Mysql (mariadb) backend is writing 5-20 MB/s and growing 1 GB per day

mgee · April 12, 2023, 8:58pm

Hi, after upgrading to 2023.4.2, I noticed that my database backend, which is running MariaDB on another host, is doing alot of disk writes, about 5 - 20 MB/s (as reported by htop and iotop).
I have stopped other services using the database, and it is HA alone that is the reason for all the writes.
If I stop HA, the writes also stops.

# mariadb --version
mariadb  Ver 15.1 Distrib 10.5.18-MariaDB, for Linux (x86_64) using  EditLine wrapper

# mariadb -u root --password
Enter password: 
Welcome to the MariaDB monitor.  Commands end with ; or \g.
Your MariaDB connection id is 150658
Server version: 10.5.18-MariaDB MariaDB Server
Copyright (c) 2000, 2018, Oracle, MariaDB Corporation Ab and others.
Type 'help;' or '\h' for help. Type '\c' to clear the current input statement.
MariaDB [(none)]> SHOW PROCESSLIST;
+--------+------+------------+---------------+---------+------+----------+------------------------------------------------------------------------------------------------------+----------+
| Id     | User | Host       | db            | Command | Time | State    | Info                                                                                                 | Progress |
+--------+------+------------+---------------+---------+------+----------+------------------------------------------------------------------------------------------------------+----------+
|    219 | rosa | rosa:56626 | homeassistant | Sleep   |    3 |          | NULL                                                                                                 |    0.000 |
|    221 | rosa | rosa:50452 | homeassistant | Query   |    0 | Updating | UPDATE events SET context_id=NULL, context_user_id=NULL, context_parent_id=NULL, context_id_bin='؈?  |    0.000 |
|    222 | rosa | rosa:50454 | homeassistant | Sleep   |    4 |          | NULL                                                                                                 |    0.000 |
|    223 | rosa | rosa:50468 | homeassistant | Sleep   |    6 |          | NULL                                                                                                 |    0.000 |
|    336 | rosa | rosa:55848 | homeassistant | Sleep   |    5 |          | NULL                                                                                                 |    0.000 |
| 150658 | root | localhost  | NULL          | Query   |    0 | starting | SHOW PROCESSLIST                                                                                     |    0.000 |
+--------+------+------------+---------------+---------+------+----------+------------------------------------------------------------------------------------------------------+----------+
6 rows in set (0.000 sec)

What configuration have I done wrong? My HA installation resides on a Raspberry Pi 4 Model B Rev 1.1, and has been happily running for 3+ years now.

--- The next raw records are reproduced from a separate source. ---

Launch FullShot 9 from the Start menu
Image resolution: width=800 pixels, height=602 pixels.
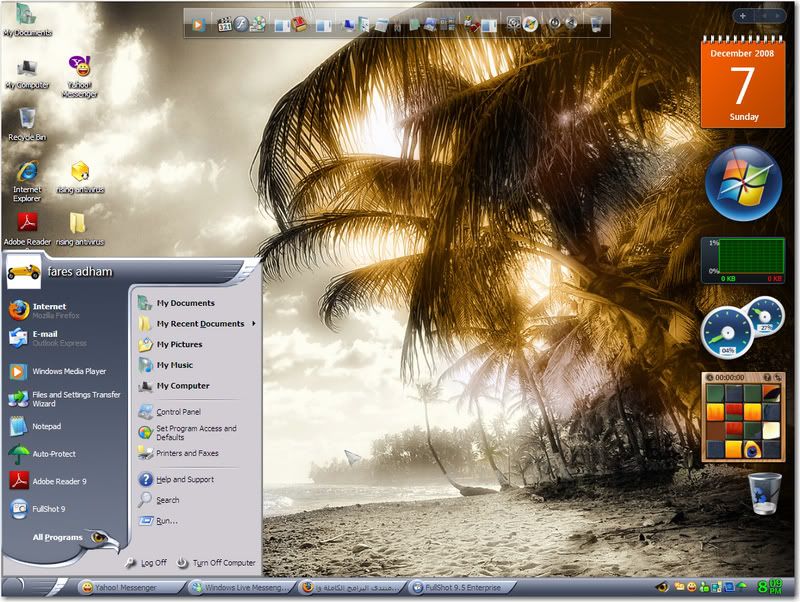49,509
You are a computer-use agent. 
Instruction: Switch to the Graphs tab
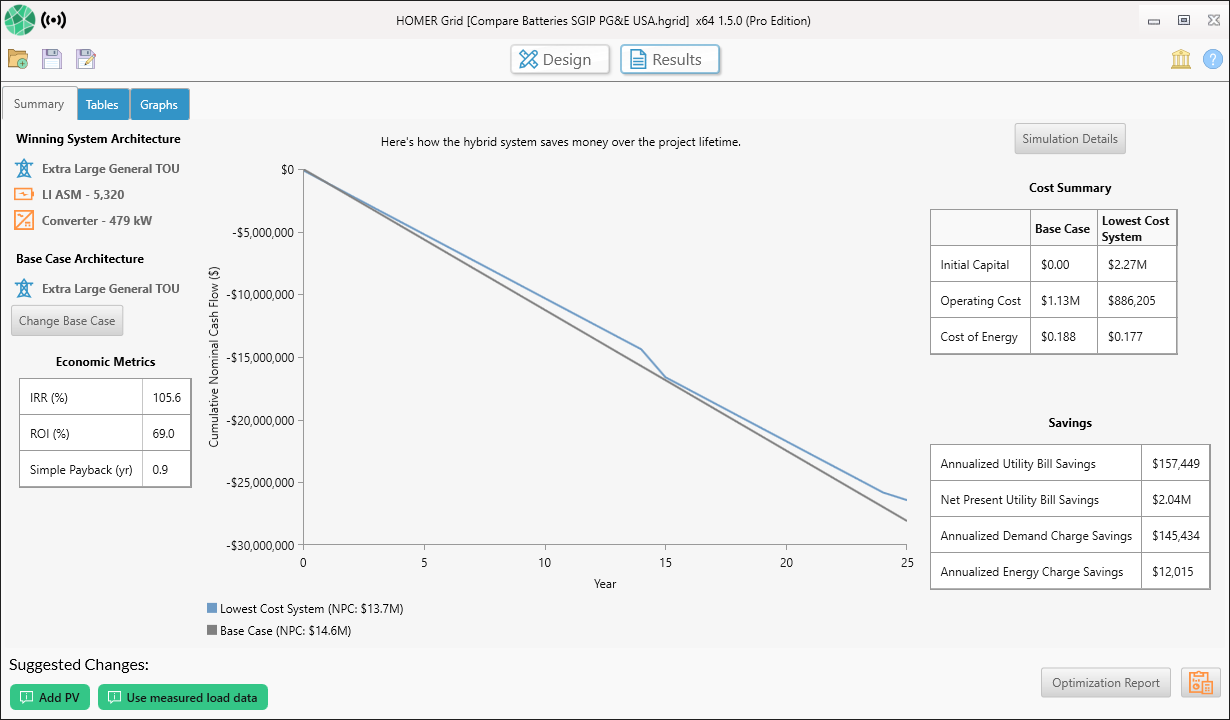[159, 104]
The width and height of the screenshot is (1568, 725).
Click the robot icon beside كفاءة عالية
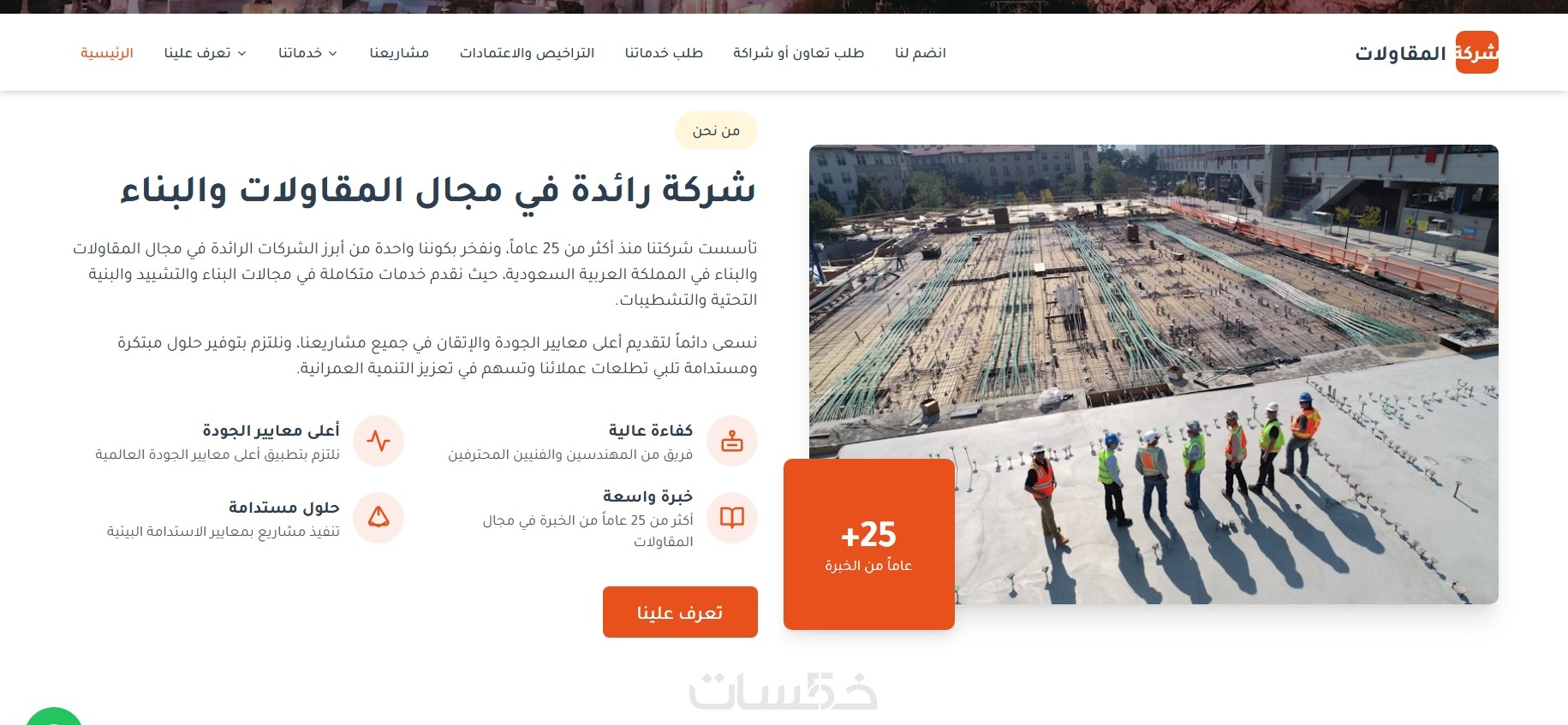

I would like to find the reason heavy disk usage and fix it, but am willing to nuke the whole database and start out fresh if that is what is needed…

Any suggestions on how to debug this?

My recorder config is as follows:

recorder:
  db_url: !secret mariadb_connection_url
  auto_purge: false
  purge_keep_days: 9999

The mariadb_connection_url is in the following form:

mariadb_connection_url: mysql://HOST:PW@IPADDRESS/homeassistant?charset=utf8

My backend has plenty of space, but the database is now ca 107 GB (was 106 GB yesterday).
I thought I could just keep all the data there, and not purge, since I do have the space - but why is so much data written to it every single second?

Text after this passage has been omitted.